General scheme for classification of compound sensitivity in cell lines by using gene expression data.

Figure 2

Example of compound (NSC 749; Azaguanine) with bimodal distribution of growth inhibition. For each compound, log(GI50) values were normalized across the 60 cell lines, and cell lines with log(GI50) within 0.8 SDs of the mean are eliminated from analysis; remaining cell lines were defined as sensitive or resistant to the compound. Compounds with at least 30 cell lines outside the 1.6-SD window, and for which the window represents at least 1 order of magnitude in raw GI50 data were analyzed further. A total of 232 compounds met these criteria.

Figure 3

Distribution of classification accuracies for 232 compounds.
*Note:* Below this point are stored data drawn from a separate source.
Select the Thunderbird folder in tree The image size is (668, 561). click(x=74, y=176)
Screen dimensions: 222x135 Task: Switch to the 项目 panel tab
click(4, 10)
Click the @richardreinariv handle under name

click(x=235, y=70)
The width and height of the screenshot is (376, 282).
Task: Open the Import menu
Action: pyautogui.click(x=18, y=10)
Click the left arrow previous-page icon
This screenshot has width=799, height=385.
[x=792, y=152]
Percent accuracy for each compound is the average accuracy for classification of sensitive and resistant test cell lines. The control distribution represents results obtained from random classification (1,000 iterations) of the 232 test sets.

Figure 4

Top 30 classifier genes for cytochalasin D (NSC-209835). The red and blue matrix represents the normalized expression patterns for each gene across the cell lines (brightest red indicates highest relative expression, darkest blue indicate, lowest relative expression). (Top) The sensitive and resistant cell lines are shown. Tissue of origin for each cell line is indicated as follows: L, lung (nonsmall cell); C, colon; B, breast; O, ovarian; E, leukemia; R, renal; M, melanoma; P, prostate; N, central nervous system. Lines used as training sets are shown in bold. The list at right shows the weighting factor [measure of correlation; weights were computed by using negative log(GI50) values and thus a positive value correlates with sensitivity], the GenBank accession number, and the gene name. Genes whose products are known to have cytoskeletal and/or extracellular matrix functions are shown in bold.